The PCR reaction was performed as follows: 95 °C for 30 seconds and then 95 °C for 5 seconds annealing at 60 °C for 20 seconds (40 cycles). The ClC-3 and cyclin D1 gene signals were normalized to GAPDH and the data were calculated by using the formula 2−ΔΔCt.

Western blot analysis

CNE-2Z cells were rinsed with ice-cold PBS 3 times and bathed in RIPA lysis buffer with 1% PMSF for 30 min. Proteins were separated with 10% (for GAPDH, ClC-3, cyclin D1, CDK4 and CDK6) or 12% SDS-PAGE (for p21 and p27) and transferred to nitrocellulose membranes.
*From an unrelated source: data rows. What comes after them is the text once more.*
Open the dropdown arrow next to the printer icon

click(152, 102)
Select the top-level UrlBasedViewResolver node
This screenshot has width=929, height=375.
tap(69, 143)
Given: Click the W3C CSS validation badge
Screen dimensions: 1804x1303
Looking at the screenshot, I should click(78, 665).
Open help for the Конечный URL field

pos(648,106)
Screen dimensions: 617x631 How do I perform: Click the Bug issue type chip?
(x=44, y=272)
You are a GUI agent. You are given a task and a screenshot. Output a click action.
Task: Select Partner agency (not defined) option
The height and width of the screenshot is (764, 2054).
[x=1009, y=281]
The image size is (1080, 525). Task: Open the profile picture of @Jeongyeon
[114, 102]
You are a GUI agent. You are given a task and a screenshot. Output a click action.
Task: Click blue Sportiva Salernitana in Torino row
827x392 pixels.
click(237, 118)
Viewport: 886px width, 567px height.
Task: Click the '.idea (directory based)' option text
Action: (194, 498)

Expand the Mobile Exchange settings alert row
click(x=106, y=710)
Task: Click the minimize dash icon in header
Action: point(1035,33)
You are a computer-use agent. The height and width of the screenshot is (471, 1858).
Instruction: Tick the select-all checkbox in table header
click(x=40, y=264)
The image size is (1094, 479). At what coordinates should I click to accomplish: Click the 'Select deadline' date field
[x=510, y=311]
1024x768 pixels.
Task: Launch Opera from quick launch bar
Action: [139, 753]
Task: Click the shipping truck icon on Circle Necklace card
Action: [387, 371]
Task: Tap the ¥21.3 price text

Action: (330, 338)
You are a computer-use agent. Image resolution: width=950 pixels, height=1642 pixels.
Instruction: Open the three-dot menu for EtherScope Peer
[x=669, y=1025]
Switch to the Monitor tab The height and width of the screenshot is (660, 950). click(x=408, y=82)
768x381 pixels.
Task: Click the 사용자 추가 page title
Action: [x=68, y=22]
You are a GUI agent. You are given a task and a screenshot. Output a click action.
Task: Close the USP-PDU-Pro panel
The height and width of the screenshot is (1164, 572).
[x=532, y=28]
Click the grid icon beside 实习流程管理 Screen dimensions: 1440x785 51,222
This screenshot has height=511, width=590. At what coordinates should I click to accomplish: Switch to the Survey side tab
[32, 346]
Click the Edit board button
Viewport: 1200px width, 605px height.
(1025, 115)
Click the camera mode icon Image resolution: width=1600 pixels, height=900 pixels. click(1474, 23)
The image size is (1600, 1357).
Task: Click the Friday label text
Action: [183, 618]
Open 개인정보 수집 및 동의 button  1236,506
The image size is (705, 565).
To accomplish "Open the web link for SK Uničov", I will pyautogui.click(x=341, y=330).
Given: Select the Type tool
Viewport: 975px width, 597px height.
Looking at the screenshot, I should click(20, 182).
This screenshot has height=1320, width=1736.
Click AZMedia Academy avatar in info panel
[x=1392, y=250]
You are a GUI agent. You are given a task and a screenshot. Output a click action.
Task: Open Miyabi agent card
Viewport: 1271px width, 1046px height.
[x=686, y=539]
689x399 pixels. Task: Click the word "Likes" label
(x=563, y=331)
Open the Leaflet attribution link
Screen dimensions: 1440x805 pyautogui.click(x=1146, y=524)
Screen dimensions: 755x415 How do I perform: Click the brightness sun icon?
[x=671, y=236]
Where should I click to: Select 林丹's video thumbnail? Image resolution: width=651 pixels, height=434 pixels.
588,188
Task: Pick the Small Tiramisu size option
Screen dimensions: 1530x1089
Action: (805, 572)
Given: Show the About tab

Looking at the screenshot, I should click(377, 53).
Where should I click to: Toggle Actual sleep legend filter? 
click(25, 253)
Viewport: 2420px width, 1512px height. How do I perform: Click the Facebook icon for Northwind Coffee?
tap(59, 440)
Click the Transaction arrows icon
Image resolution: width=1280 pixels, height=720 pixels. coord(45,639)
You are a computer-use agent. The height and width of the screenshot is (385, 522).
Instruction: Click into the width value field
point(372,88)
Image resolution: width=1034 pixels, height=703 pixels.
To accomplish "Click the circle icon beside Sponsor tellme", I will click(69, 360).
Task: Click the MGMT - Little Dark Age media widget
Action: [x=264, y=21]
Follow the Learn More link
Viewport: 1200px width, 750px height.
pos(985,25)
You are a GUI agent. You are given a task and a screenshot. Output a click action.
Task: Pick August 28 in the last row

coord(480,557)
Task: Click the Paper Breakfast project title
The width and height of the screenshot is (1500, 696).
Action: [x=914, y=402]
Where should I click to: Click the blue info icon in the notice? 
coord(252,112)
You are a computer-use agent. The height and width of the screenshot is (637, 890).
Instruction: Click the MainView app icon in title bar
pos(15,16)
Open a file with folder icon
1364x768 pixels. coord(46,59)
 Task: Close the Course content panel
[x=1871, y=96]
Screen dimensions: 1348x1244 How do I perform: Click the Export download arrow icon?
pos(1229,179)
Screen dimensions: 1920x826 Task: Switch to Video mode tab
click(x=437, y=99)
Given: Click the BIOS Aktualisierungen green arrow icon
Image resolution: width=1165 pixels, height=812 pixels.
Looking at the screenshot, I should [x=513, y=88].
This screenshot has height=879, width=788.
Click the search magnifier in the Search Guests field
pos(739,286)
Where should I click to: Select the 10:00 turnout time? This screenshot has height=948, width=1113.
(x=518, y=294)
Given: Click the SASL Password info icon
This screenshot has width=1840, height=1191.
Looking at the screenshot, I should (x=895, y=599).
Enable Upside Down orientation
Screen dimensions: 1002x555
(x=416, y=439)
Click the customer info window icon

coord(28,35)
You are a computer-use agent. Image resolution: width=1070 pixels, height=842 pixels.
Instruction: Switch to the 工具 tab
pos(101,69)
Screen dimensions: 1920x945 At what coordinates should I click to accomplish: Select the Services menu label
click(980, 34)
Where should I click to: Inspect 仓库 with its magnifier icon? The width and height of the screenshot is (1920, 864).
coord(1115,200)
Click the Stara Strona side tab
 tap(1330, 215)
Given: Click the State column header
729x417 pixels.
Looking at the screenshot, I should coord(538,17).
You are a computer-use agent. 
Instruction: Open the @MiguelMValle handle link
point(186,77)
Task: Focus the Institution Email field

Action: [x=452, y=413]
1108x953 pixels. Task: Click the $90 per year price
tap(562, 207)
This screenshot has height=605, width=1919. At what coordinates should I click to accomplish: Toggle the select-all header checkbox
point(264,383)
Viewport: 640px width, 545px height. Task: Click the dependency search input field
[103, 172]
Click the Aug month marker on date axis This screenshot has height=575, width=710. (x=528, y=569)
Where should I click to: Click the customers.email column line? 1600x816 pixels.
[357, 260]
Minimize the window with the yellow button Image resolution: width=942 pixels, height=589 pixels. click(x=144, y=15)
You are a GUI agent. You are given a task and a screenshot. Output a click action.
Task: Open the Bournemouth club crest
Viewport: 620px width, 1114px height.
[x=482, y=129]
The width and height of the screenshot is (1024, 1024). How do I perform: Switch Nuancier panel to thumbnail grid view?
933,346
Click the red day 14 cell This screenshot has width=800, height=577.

Membranes were blocked at room temperature for 1.5 h, incubated with primary antibodies at 4 °C overnight, rinsed with TBST for 10 min 3 times and then incubated with the HRP-linked secondary antibody at room temperature for 1 h. ECL chemiluminescence system was used and the blots were exposed to X-ray films, which were then detected by the gel analysis system. The primary antibodies for cyclin D1, CDK4, CDK6, p21, p27 and GAPDH were purchased from Cell Signalling Technology (USA) and diluted 1:1000. The primary antibody, rabbit polyclonal anti-ClC-3 (ab86192, Abcam, USA) was diluted 1:1000. The sizes of cyclin D1, CDK4, CDK6, p21, p27, ClC-3 and GAPDH bands are 36, 30, 36, 21, 27, 91 and 37 kDa, respectively. GAPDH was chosen as the reference because GAPDH is a house keeping gene and expressed steadily in many kinds of cells including nasopharyngeal carcinoma cells. The bands were quantified by optical density ratios to GAPDH using a BI2000 image analysis system (Chengdu TME Technology Co Ltd, Chengdu, China).

Statistical Analysis

All the experiments were repeated at least three times. Data were analyzed using the statistical software SPSS 13.0 (Chicago, USA) and expressed as mean ± standard error (S.E.). The significance of differences was determined using the ANOVA test for multiple group comparisons. Statistical significance was accepted at P < 0.05.

Additional Information

How to cite this article: Ye, D. et al. ClC-3 Chloride Channel Proteins Regulate the Cell Cycle by Up-regulating cyclin D1-CDK4/6 through Suppressing p21/p27 Expression in Nasopharyngeal Carcinoma Cells. Sci. Rep. 6, 30276; doi: 10.1038/srep30276 (2016).